== Items from a dataset ==
□ □ □ □ □ □ □
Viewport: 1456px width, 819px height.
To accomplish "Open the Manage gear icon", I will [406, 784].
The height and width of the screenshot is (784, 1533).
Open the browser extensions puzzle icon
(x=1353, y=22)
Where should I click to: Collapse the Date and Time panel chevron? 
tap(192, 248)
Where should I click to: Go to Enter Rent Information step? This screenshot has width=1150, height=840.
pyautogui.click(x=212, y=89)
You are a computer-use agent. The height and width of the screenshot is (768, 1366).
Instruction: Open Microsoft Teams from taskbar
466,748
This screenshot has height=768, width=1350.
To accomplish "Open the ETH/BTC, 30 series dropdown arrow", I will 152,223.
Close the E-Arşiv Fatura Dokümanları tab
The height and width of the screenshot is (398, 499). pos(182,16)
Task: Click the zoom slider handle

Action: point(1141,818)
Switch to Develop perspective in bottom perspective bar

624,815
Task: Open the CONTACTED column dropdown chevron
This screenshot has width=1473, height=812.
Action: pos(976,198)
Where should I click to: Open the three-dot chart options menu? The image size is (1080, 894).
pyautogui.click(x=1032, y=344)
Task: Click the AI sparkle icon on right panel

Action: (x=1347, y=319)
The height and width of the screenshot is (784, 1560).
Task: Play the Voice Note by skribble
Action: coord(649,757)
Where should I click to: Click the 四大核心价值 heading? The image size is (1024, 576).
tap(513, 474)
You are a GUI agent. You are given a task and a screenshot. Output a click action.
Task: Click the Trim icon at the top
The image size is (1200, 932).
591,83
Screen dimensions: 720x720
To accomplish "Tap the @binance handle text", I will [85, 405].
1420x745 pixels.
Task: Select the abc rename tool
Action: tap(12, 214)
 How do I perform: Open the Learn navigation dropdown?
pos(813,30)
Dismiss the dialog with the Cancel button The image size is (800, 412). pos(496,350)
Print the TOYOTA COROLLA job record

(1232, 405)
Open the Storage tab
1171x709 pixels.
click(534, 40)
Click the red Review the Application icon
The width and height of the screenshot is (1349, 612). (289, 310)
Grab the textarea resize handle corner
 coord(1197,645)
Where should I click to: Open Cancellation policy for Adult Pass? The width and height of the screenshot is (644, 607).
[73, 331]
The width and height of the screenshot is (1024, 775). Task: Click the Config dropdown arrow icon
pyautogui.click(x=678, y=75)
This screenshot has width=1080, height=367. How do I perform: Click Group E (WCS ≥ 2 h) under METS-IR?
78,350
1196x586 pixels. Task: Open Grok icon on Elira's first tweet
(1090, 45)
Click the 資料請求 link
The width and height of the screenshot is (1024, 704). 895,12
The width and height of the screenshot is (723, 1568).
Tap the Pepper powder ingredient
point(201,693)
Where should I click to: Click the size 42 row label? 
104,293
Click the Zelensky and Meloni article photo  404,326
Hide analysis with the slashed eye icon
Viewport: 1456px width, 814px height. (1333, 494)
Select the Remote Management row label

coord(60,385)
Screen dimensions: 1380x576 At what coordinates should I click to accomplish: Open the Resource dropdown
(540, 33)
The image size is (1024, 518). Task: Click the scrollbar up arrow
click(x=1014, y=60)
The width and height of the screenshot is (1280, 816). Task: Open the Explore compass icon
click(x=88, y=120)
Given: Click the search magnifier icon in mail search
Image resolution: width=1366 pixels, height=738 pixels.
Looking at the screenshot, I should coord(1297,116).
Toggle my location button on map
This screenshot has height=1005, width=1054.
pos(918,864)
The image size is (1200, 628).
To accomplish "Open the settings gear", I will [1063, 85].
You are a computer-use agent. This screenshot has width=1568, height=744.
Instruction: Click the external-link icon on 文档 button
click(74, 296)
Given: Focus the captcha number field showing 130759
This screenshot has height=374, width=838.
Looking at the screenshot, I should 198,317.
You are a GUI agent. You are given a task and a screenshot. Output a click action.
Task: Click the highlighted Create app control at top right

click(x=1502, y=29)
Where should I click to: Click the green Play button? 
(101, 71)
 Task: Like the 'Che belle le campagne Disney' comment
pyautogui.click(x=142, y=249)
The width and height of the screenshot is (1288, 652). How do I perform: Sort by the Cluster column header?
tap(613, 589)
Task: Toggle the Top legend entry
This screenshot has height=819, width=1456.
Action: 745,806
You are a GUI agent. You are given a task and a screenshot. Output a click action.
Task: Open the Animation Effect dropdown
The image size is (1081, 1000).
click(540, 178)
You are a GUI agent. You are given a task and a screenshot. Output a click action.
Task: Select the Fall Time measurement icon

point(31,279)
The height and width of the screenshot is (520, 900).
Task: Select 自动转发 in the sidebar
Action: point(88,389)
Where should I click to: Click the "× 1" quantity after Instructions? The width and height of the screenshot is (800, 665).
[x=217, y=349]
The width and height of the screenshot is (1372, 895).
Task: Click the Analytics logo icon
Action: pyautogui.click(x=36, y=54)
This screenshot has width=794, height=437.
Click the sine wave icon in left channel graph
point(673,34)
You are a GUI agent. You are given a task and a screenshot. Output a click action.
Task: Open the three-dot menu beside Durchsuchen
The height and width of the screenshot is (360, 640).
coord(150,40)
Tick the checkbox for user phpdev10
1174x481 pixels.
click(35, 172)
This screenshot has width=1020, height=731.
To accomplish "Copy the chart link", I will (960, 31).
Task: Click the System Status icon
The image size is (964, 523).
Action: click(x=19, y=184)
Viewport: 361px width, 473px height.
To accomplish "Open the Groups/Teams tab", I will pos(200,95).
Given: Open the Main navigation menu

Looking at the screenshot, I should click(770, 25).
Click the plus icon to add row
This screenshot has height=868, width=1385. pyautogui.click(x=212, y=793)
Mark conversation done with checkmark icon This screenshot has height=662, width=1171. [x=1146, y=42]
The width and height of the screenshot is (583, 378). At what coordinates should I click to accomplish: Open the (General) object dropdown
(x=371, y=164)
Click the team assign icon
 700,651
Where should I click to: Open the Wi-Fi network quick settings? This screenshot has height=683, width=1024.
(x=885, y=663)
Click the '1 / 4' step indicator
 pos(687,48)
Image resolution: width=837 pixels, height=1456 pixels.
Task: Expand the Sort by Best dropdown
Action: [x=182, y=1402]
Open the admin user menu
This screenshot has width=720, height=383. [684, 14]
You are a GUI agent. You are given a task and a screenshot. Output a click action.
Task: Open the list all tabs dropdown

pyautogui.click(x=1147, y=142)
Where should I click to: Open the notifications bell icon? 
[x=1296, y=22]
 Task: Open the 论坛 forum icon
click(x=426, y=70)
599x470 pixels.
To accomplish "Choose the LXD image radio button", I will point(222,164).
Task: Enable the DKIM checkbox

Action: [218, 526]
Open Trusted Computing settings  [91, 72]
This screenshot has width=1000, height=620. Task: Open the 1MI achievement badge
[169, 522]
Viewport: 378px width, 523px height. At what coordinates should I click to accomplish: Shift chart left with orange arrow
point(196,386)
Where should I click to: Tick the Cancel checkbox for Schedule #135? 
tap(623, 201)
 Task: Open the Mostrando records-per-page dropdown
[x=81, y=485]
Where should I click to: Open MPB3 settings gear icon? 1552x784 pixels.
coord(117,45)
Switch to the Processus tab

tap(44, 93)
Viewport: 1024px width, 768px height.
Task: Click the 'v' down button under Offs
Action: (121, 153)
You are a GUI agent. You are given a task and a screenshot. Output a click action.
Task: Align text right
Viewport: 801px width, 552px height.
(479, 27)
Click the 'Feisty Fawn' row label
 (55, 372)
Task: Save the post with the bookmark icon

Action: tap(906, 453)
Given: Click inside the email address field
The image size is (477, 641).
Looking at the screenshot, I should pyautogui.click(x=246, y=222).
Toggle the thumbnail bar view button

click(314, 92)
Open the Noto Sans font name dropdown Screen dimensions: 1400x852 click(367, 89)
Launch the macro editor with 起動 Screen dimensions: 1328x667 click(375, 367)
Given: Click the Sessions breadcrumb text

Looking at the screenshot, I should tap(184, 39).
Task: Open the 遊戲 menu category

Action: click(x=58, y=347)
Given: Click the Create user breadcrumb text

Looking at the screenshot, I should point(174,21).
□ □ □ □ □ □ □
== Directive ==
Rewrite the records from the line with "The width and height of the screenshot is (1288, 652)." up to and including the line with "Action: point(88,389)", substituting "Transition Effect" for "Animation Effect" and keeping everything else unchanged.

== The answer ==
The width and height of the screenshot is (1288, 652). How do I perform: Sort by the Cluster column header?
tap(613, 589)
Task: Toggle the Top legend entry
This screenshot has height=819, width=1456.
Action: 745,806
You are a GUI agent. You are given a task and a screenshot. Output a click action.
Task: Open the Transition Effect dropdown
The image size is (1081, 1000).
click(540, 178)
You are a GUI agent. You are given a task and a screenshot. Output a click action.
Task: Select the Fall Time measurement icon

point(31,279)
The height and width of the screenshot is (520, 900).
Task: Select 自动转发 in the sidebar
Action: point(88,389)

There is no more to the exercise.